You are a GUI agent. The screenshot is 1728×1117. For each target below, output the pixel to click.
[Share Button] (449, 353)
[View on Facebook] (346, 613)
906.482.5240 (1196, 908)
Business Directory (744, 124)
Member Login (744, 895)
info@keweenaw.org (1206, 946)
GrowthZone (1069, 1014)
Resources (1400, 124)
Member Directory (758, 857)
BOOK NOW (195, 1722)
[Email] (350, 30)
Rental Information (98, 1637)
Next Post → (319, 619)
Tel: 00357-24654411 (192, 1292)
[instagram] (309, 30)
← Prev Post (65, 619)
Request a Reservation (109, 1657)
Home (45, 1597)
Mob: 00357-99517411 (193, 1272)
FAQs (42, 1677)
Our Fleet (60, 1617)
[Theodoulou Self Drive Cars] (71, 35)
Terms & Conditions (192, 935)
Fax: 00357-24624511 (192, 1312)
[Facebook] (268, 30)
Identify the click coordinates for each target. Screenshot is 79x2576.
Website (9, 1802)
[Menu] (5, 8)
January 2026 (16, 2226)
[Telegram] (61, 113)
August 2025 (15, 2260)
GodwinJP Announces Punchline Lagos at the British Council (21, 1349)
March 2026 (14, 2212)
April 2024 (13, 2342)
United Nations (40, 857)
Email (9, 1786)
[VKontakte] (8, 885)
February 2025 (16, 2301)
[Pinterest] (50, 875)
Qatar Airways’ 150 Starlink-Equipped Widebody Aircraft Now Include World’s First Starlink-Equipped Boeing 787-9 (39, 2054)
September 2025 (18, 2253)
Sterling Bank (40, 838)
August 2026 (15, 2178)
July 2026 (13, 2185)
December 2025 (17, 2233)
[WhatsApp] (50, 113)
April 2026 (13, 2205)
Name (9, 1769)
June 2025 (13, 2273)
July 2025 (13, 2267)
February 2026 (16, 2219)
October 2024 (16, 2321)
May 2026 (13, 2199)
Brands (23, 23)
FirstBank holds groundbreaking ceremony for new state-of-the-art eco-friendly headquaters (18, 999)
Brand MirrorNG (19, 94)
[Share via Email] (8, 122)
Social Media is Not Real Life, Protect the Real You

######

▶ **Exercise aim**
What you return should be only the lines from the line containing "October 2024 (16, 2321)" through the end of the material above, reproduced exactly, first and last included.

▶ **Response to this exercise**
October 2024 (16, 2321)
May 2026 (13, 2199)
Brands (23, 23)
FirstBank holds groundbreaking ceremony for new state-of-the-art eco-friendly headquaters (18, 999)
Brand MirrorNG (19, 94)
[Share via Email] (8, 122)
Social Media is Not Real Life, Protect the Real You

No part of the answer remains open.